REQUEST: Copy out the lines below, keeping every word and character unchanged.

RECORDS TO PROCESS:

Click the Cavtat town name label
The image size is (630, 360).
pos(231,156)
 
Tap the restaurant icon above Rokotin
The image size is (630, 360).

TASK SOLUTION:
Click the Cavtat town name label
The image size is (630, 360).
pos(231,156)
 
Tap the restaurant icon above Rokotin
The image size is (630, 360).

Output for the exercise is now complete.